The music industry is no longer a single-narrative operation. For you, what is the best way to get your music from your head to potential listeners? Please comment on digital means (from social media to full streaming and download distribution), playing live (how often; where; to whom), being a cottage industry (selling CDs from a box in your car or similar) and any other creative channels you’ve explored.
The music industry in South Africa is a complete DIY zone! Let’s be honest – the artists and their music are the products, but most of the time they are not the ones reaping the full rewards. To truly have control of your brand is to learn every step of the booking, marketing and distribution process. Thankfully, this shift is being supported by amazing things like Spotify and Apple for artists. I use Distrokid for my distribution and recently have started doing all of my plugging and promoting myself. There is a massive business element to having your own band that I had no idea existed when I entered the industry, but it can be so rewarding and empowering to realise that you are actually an entrepreneur. My advice to anyone trying to reach potential listeners is to take full advantage of social media and online streaming and to never underestimate the power of making friends and contacts. You also have to be prepared to truly put yourself out there. Don’t play for exposure unless it truly is exposure – the back of a restaurant will never help you, but opening for a sold-out local artists’ shows might – and always aim for a listening audience. Lastly, make sure that you have CDs or merch to give people a way to remember you and your music.
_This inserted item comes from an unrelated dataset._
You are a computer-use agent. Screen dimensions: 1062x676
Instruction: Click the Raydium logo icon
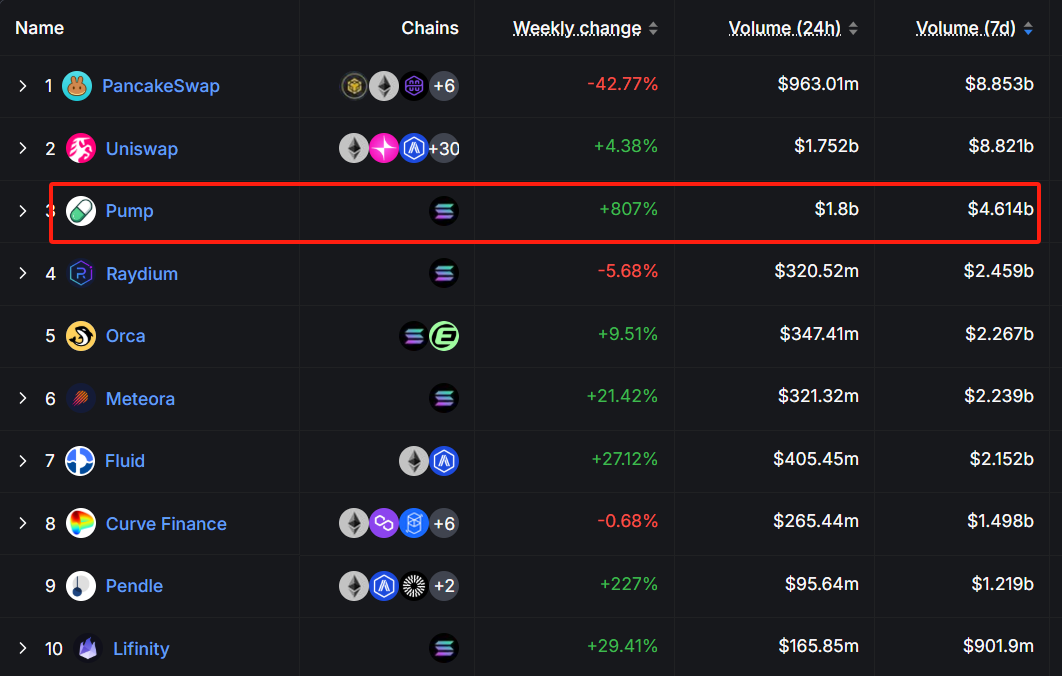click(x=81, y=274)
In terms of the above, is there a gap between what you envisioned and what you are experiencing now? Does it matter, and if so, how do you close that gap?
I feel that the biggest gap in the local industry is to do with information. There are a few people doing well who have access to help and information and the rest of the industry is figuring it all out in the dark. In other industries there are unions, training academies, and support systems. The music industry in South Africa is not like that and while this is exciting, it can also be a big challenge!
What is the story behind Go – the genesis of the song, the people involved, the muse behind its creation?
It is a song that my band and I are really proud of. As with most of my songs, it started off with me playing my guitar. I had been listening to a lot of pop and decided to try out a different feel. I first played it to our guitarist, Devon De Swardt, as a voicenote while we were on our way to perform with Desmond and the Tutus. The first edition of the song was actually called Limbo, and in that car ride Devon said it should be called Go. The next step was to take it to the band [Tricia on violin, Steven on bass and Emil on drums] and then into studio. We worked with DJ Cosher and recorded the track in record time, using first takes of almost everything. All of the instruments in the song are live and we spent a few nights in the studio workshopping and recording parts. The end result is a song unlike any of our others. Until now we had only released live recordings and acoustic singles, so we are excited to be releasing a produced radio single. DJ Cosher calls Go “a feel good pop song with the authenticity of a band track.” At its heart it is a song about having a dream and leaving behind people who don’t support you.